Tuesday, May 8, 2012

The Right Collection



Here is a guide for selecting the proper implementation of a Set, List, or Map. It was compiled for Java 1.4. Many additions have been made to the Collections Framework since then (notably the Queue and Deque interfaces, and various items in java.util.concurrent). These later additions have been omitted here, since this briefer summary should suffice for most cases.

The best general purpose or 'primary' implementations are likely ArrayList, LinkedHashMap, and LinkedHashSet. They are marked below as " * ". Their overall performance is better, and you should use them unless you need a special feature provided by another implementation. That special feature is usually ordering or sorting.

Here, "ordering" refers to the order of items returned by an Iterator, and "sorting" refers to sorting items according to Comparable or Comparator.
 

Interface HasDuplicates? Implementations Historical
Set no HashSet ... LinkedHashSet* ... TreeSet
...
List yes ... ArrayList* ... LinkedList
...
Vector, Stack
Map no duplicate keys  HashMap ... LinkedHashMap* ... TreeMap Hashtable, Properties

Principal features of non-primary implementations :

  • HashMap has slightly better performance than LinkedHashMap, but its iteration order is undefined
  • HashSet has slightly better performance than LinkedHashSet, but its iteration order is undefined
  • TreeSet is ordered and sorted, but slow
  • TreeMap is ordered and sorted, but slow
  • LinkedList has fast adding to the start of the list, and fast deletion from the interior via iteration
Iteration order for above implementations :
  • HashSet - undefined
  • HashMap - undefined
  • LinkedHashSet - insertion order
  • LinkedHashMap - insertion order of keys (by default), or 'access order'
  • ArrayList - insertion order
  • LinkedList - insertion order
  • TreeSet - ascending order, according to Comparable / Comparator
  • TreeMap - ascending order of keys, according to Comparable / Comparator
For LinkedHashSet and LinkedHashMap, the re-insertion of an item does not affect insertion order.

For LinkedHashMap, 'access order' is from the least recent access to the most recent access. In this context, only calls to get, put, and putAll constitute an access, and only calls to these methods affect access order.
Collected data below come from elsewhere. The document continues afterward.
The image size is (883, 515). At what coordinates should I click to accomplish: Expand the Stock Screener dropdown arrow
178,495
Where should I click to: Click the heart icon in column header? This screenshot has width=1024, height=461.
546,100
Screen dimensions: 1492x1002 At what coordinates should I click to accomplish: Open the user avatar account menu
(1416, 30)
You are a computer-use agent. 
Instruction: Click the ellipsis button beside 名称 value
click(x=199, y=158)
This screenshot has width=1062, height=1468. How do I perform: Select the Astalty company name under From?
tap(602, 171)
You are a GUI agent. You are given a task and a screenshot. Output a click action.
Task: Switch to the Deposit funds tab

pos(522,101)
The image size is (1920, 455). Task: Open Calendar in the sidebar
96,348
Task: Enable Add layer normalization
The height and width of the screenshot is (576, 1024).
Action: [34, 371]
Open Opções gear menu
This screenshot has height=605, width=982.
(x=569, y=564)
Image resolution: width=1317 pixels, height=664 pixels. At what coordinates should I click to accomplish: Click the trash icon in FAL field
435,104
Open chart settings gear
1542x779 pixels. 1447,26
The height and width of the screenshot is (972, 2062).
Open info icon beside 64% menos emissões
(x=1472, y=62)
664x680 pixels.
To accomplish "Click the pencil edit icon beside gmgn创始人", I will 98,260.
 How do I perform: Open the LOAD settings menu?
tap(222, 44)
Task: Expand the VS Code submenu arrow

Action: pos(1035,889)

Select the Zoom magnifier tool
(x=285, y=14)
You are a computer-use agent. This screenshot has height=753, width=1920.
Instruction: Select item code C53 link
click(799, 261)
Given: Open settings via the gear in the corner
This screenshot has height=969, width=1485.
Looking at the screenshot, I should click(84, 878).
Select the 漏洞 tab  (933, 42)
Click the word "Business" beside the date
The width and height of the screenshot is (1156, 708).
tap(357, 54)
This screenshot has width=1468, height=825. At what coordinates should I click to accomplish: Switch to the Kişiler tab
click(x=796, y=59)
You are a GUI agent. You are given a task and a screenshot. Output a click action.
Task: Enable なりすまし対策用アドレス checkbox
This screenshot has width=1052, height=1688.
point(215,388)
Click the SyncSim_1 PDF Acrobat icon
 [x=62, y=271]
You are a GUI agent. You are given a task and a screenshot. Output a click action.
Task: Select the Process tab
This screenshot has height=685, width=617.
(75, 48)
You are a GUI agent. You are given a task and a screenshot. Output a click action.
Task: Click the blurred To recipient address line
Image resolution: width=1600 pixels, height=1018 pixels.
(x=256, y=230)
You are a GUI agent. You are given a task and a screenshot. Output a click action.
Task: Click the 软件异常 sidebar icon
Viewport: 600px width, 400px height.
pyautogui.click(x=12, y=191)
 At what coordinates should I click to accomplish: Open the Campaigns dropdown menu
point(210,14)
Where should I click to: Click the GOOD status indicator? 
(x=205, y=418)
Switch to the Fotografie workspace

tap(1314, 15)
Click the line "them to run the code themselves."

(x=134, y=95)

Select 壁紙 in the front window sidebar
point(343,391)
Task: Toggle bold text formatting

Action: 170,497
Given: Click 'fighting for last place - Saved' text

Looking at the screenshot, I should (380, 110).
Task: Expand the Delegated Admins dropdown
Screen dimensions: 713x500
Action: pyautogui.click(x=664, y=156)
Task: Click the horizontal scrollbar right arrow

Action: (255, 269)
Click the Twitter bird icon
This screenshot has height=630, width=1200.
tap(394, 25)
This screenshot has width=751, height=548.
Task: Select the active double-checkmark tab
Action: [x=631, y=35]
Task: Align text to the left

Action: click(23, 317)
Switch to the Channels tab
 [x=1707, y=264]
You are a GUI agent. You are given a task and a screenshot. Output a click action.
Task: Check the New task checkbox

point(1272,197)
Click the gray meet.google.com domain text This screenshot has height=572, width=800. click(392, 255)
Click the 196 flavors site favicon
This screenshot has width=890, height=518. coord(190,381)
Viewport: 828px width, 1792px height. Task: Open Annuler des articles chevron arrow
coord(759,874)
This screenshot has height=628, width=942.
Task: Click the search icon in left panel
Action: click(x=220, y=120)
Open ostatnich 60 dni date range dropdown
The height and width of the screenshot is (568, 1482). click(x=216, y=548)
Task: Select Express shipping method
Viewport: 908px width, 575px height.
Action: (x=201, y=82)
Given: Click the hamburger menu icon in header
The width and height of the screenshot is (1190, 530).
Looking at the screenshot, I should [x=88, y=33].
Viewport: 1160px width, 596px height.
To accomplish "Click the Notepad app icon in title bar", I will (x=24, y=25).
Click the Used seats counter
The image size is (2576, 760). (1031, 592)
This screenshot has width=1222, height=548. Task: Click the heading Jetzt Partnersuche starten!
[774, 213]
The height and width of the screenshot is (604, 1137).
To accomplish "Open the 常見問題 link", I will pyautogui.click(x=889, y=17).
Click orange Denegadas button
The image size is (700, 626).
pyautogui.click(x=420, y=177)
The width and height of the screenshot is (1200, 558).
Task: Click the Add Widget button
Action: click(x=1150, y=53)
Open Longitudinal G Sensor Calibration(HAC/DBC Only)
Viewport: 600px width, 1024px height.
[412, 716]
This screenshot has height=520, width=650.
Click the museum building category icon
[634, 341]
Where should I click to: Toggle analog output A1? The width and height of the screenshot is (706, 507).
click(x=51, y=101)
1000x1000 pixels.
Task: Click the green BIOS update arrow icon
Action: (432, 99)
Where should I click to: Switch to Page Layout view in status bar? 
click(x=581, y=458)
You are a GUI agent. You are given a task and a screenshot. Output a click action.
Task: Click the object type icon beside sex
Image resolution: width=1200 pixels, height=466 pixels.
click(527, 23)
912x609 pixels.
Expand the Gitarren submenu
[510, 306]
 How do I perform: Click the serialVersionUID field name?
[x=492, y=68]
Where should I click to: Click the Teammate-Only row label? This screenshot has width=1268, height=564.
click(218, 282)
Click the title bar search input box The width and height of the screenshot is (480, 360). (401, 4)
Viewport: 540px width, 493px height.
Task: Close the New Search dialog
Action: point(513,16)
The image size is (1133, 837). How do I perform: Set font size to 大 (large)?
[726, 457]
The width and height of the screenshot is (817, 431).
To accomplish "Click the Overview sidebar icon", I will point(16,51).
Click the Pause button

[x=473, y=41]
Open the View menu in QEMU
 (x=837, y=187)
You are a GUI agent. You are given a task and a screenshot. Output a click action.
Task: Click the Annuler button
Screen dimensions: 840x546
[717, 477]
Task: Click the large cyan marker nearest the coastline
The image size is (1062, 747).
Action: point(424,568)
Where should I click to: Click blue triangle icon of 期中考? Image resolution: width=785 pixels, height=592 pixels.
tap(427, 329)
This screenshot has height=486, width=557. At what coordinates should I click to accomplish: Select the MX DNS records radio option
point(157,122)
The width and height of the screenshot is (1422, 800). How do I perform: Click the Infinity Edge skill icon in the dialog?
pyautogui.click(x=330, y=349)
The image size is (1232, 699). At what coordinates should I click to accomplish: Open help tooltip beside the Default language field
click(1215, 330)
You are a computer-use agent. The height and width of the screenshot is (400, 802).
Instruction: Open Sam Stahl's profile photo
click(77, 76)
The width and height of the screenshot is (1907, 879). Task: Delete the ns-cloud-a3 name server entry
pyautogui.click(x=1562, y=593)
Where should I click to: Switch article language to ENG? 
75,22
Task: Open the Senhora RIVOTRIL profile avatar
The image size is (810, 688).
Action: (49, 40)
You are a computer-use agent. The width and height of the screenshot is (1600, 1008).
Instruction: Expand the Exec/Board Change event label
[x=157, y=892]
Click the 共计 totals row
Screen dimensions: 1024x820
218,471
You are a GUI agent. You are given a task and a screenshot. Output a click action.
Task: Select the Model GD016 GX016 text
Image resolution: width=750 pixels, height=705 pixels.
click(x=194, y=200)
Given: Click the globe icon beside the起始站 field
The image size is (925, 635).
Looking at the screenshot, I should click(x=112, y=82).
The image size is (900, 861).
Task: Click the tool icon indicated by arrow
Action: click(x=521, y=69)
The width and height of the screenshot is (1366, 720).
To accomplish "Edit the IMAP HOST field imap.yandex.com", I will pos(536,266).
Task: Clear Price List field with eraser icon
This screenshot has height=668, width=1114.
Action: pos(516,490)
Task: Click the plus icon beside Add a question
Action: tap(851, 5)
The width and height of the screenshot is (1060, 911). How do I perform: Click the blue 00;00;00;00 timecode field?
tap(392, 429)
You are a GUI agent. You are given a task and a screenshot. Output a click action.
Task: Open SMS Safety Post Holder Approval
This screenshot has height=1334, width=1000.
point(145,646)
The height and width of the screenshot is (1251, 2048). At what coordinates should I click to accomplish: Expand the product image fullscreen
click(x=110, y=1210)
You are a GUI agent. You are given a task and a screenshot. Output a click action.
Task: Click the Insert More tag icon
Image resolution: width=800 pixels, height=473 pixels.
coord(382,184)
While being used in a Map or Set, these items must not change state (hence, it is recommended that these items be immutable objects):

  • keys of a Map
  • items in a Set
Sorting requires either that :
  • the stored items implement Comparable
  • a Comparator for the stored objects be defined
To retain the order of a ResultSet as specified in an ORDER BY clause, insert the records into a List or a LinkedHashMap.